===== Reading passage =====

Index filter instead of index condition w/ IN / ANY queries above certain set size

Danny Shemesh <dany74q@xxxxxxxxx> · Wed, 23 Nov 2022 10:49:25 +0200

Hey everyone,
I'm trying to understand when the planner decides to use an index condition vs an index filter, specifically for x IN / = ANY {set}, and if we can tune some parameters to move it between these plans.

We have two tables and a query similar to the following fiddle:
https://www.db-fiddle.com/f/g9tZvVk65RRg3XRskQZpXK/1

In the fiddle - we see that the planner uses an index condition up to a set of 3 elements, and fallbacks to use an index filter when the set has 4 or more elements;

In our case - which I couldn't easily replicate in the fiddle - the threshold is a single element - that is, a single element uses the index condition, and 2 or more elements use an index filter, and the latter is much slower on our data set.

===== Given records =====

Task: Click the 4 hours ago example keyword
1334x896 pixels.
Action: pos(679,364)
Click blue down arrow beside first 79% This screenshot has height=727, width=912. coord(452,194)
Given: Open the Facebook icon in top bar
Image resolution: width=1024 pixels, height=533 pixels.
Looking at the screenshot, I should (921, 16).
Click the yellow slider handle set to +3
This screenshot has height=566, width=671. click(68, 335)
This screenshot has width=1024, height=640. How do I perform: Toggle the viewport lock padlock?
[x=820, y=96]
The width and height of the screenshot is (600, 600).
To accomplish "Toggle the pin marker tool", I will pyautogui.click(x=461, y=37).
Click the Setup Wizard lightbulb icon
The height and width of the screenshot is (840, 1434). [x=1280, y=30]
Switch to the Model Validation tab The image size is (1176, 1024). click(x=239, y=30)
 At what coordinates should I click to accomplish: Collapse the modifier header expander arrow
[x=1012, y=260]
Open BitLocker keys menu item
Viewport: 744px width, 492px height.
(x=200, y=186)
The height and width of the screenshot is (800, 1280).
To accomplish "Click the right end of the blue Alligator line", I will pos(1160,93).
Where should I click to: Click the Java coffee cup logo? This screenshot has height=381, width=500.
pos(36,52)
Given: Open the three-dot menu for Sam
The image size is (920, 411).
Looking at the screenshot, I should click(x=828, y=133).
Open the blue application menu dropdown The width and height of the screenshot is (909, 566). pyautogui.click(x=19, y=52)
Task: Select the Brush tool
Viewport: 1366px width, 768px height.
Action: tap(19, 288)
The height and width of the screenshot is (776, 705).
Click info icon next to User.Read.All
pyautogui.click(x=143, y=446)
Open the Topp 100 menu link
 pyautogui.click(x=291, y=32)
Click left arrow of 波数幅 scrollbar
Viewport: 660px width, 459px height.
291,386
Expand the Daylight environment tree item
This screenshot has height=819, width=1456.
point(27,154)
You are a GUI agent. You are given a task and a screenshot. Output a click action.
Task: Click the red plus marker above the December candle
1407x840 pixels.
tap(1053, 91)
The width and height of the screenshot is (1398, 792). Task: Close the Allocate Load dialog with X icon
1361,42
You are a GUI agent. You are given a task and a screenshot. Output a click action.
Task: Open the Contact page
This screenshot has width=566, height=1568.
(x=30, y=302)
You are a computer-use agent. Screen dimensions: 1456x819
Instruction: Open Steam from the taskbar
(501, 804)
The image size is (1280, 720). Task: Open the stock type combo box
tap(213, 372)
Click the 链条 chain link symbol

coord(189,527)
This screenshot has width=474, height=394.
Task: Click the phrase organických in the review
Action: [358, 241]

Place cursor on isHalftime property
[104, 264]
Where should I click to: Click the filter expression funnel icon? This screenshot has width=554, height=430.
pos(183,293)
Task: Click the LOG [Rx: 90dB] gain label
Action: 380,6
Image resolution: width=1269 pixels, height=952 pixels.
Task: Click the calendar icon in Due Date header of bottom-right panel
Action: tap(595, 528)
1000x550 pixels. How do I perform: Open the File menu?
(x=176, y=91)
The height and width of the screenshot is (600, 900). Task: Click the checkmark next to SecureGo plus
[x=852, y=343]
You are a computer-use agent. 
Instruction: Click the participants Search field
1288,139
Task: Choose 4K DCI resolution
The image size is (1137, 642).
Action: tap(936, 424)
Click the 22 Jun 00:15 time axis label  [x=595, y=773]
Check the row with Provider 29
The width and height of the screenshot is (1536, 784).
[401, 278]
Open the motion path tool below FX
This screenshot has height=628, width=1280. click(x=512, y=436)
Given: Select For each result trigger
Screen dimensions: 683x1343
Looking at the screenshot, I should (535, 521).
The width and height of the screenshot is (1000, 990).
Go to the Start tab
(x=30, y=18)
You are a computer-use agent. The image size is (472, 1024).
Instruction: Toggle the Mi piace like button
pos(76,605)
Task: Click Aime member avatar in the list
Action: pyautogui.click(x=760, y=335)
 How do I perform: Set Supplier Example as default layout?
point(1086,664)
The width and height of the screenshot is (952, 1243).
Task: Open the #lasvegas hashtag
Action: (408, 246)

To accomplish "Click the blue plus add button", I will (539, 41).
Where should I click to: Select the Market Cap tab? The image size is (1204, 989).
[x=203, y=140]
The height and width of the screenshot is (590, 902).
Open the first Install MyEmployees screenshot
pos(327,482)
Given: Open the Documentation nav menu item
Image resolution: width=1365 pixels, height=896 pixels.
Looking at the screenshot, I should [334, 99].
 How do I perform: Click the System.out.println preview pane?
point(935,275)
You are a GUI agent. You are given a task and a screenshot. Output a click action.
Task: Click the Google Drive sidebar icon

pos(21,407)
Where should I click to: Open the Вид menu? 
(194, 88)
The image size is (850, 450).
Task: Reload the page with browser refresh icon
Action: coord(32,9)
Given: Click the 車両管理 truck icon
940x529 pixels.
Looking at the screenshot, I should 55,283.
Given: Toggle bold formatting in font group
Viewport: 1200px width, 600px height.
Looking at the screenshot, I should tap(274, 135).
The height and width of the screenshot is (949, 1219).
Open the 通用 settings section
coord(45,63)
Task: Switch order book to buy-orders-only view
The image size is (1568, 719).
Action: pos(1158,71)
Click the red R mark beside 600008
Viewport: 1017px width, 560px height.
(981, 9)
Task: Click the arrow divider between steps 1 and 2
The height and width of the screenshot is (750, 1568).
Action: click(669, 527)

=====

— What to do —
a - In the forum post, up to how many set elements does the fiddle's planner use an index condition?
b - Report each line of the rows that contains the word "with".
The forum post and the rows come from unrelated sources.

— Results of the tasks —
a - Up to a set of 3 elements.

b -
The width and height of the screenshot is (1398, 792). Task: Close the Allocate Load dialog with X icon
Check the row with Provider 29
Task: Reload the page with browser refresh icon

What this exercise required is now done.